Benefits and drawbacks of electronic transfer (direct payment)
Payment is made directly between bank accounts. Easy to set up and use. Instant transfer. Bank details of third party must be correct, otherwise transfer will not take place.
Benefits and drawbacks of direct debit (an instruction to pay)
An instruction to a bank authorising payee collect varying amounts of money from payers. Simple way to pay regular bills - amount deducted automatically from payers bank account. Payee may vary amounts=difficult to plan. Must have sufficient funds
Benefits and drawbacks of standing order (an instruction to pay)
Regular set payments to payee. Payments do not change, allowing the payer to plan expenditure. Payments automatic and continue until cancelled by payer. Must have sufficent funds.

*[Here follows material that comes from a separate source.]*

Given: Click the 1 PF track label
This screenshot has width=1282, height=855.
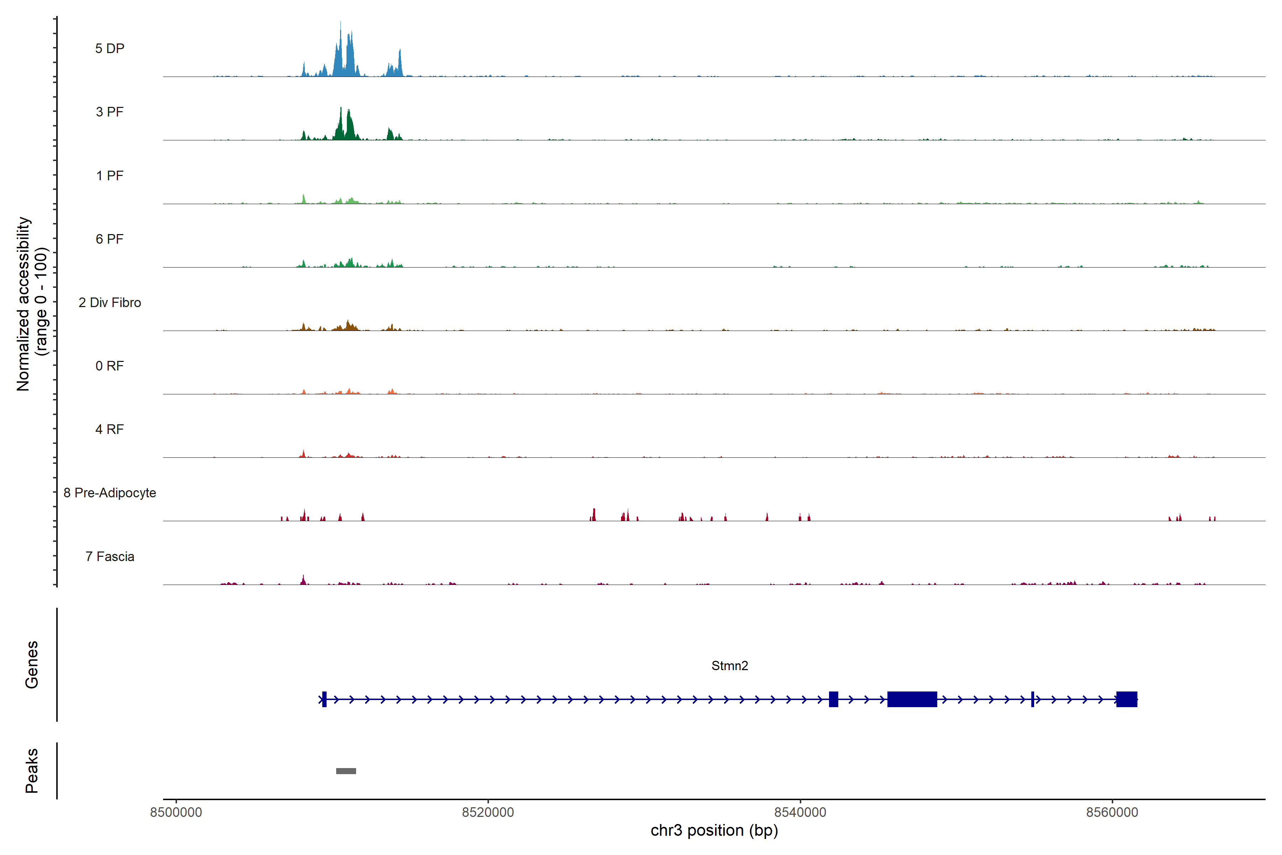Looking at the screenshot, I should pyautogui.click(x=110, y=176).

Benefits of prepaid cards (cash loaded onto a card which can be used to make purchases)
Widely accepted by retailers. Cannot spend more than the amount of cash=helps control expenditure. If lost or stolen=cash on card is lost. Some have set up and transaction fees.
Benefits and drawbacks of contactless cards - payment is made when card touches terminal
Fast, easy and secure. Usually for amounts less than £30. Cardholder can lose track of how much they are spending.
Benefits and drawbacks of charge cards - issued by financial companies
A short term, interest free loan. Cardholder can buy goods/services immediatley but balance must be paid in full at the end of month. Annual fee is payable, charge card companies require to have a certain level of annual income.
Benefits and drawbacks of store cards - issued by retailers.
Similar to credit card - only accepted by store that issues it. May benefit from dicounts and loyalty schemes. Interest payable on balance unless paid off in full every month. Risk of overspending=debt.
Benefits and drawbacks of mobile banking - online banking using an app
Account holder manages through smartphone/tablet. Check balances, make payments and transfers. Secure, can be used wherever the holder has access to internet. Service limited compared with internet banking. Full range of services restricted.
BACS and Faster Payment - electronic payment from one bank account to another.
BACS - takes three days to transfer payment from one account to the other. Faster Payments - transfer takes place within two hours. Usually no fee.